Below are some entries. Copy each line that holds the string "agent".

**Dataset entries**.

BEGIN

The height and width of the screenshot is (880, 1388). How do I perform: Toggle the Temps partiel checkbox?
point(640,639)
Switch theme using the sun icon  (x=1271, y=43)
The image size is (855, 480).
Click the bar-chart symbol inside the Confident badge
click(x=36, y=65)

END
BEGIN

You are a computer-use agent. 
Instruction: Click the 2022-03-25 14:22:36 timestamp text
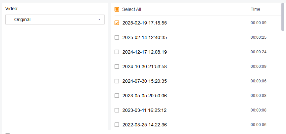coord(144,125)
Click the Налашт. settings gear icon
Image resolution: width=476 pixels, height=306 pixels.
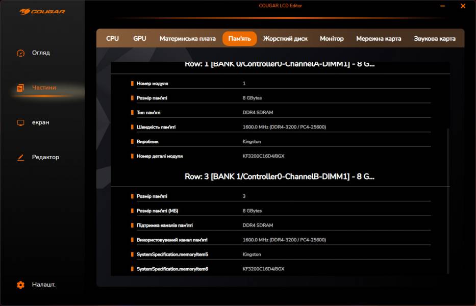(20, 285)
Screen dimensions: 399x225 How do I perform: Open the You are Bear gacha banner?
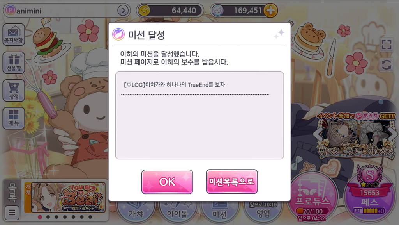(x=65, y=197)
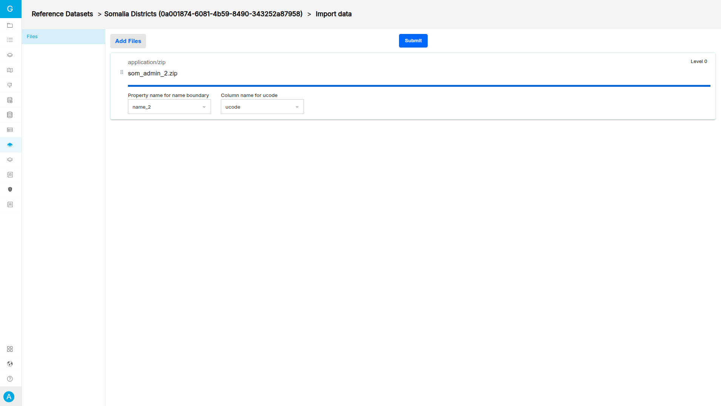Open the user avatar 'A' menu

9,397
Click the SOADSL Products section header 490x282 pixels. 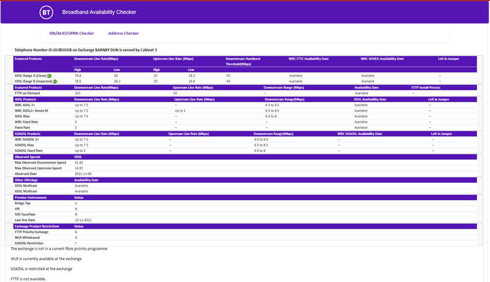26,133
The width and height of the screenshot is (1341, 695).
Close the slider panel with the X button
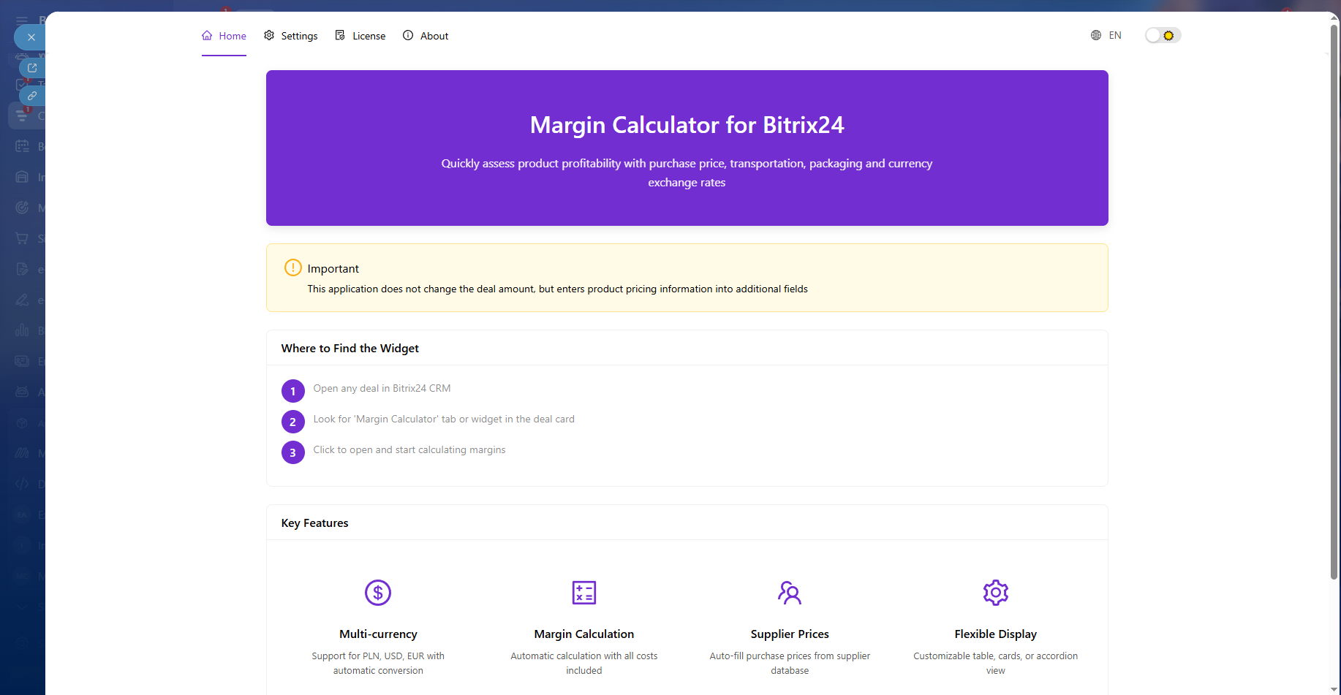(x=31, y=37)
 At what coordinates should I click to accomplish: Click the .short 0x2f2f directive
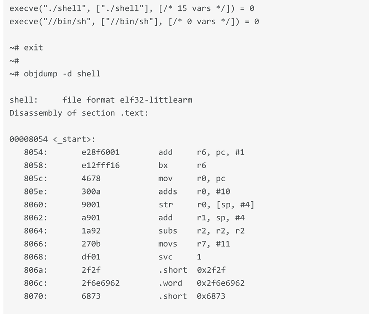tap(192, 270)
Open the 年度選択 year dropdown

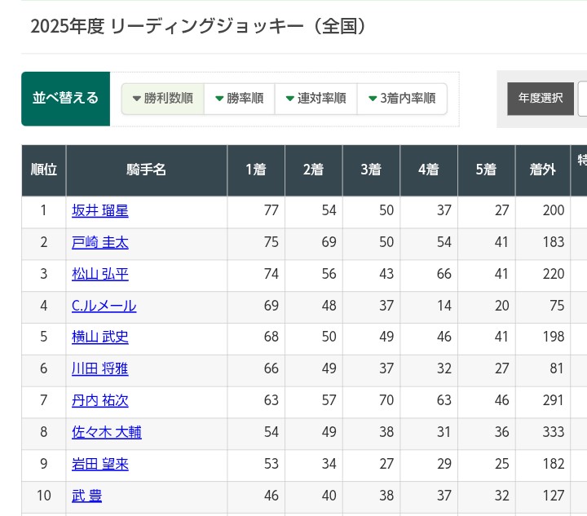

END
BEGIN

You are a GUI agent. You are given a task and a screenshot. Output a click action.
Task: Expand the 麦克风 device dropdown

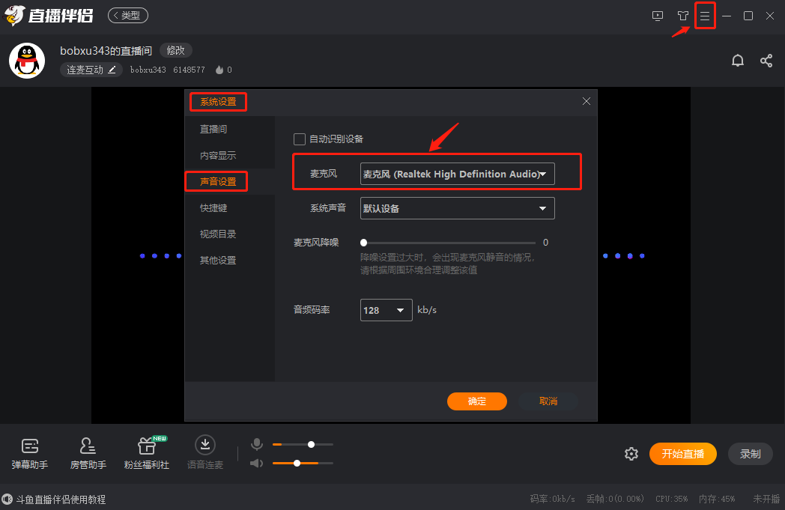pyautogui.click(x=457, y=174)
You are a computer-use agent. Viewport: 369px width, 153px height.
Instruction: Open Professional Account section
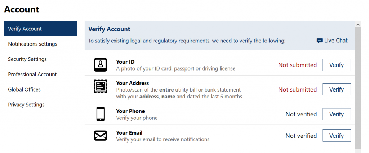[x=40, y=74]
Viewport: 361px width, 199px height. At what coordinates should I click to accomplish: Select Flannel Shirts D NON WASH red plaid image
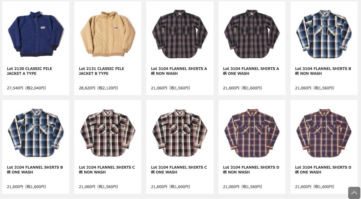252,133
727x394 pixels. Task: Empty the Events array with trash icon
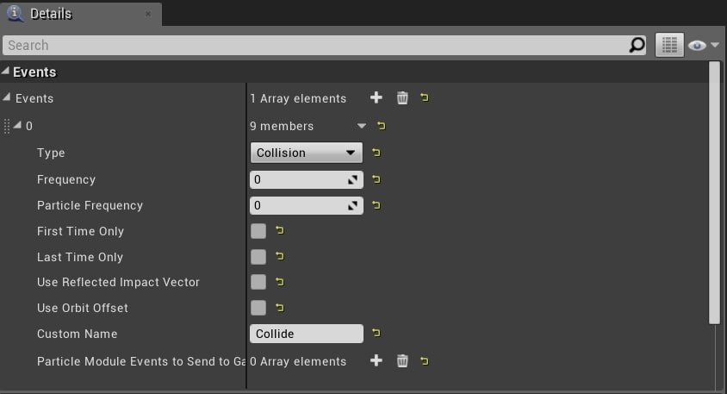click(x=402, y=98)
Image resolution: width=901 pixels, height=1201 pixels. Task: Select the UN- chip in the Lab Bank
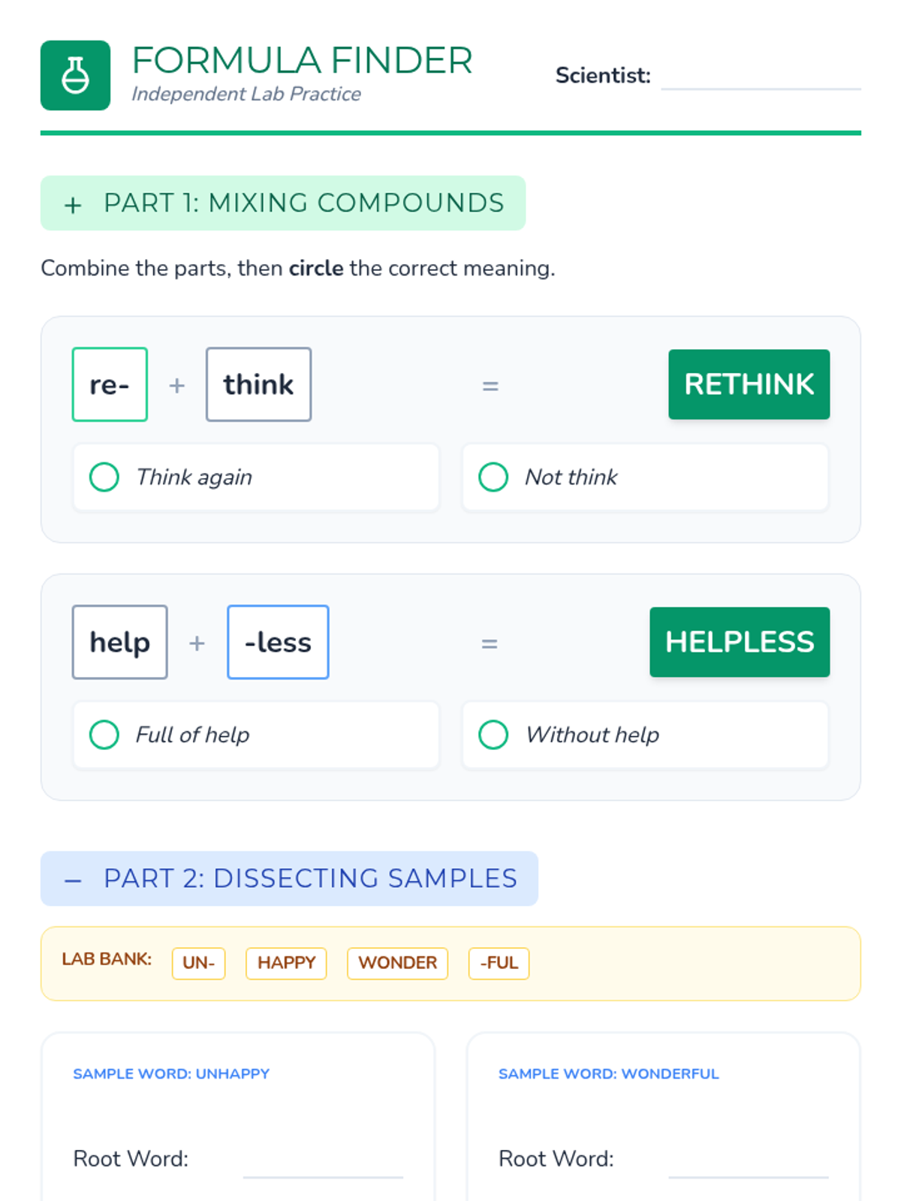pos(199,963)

END

**SOLUTION FOR THIS EXERCISE**.
You are a computer-use agent. 
You are a GUI agent. You are given a task and a screenshot. Output a click action.
You are a computer-use agent. Viewport: 369px width, 153px height.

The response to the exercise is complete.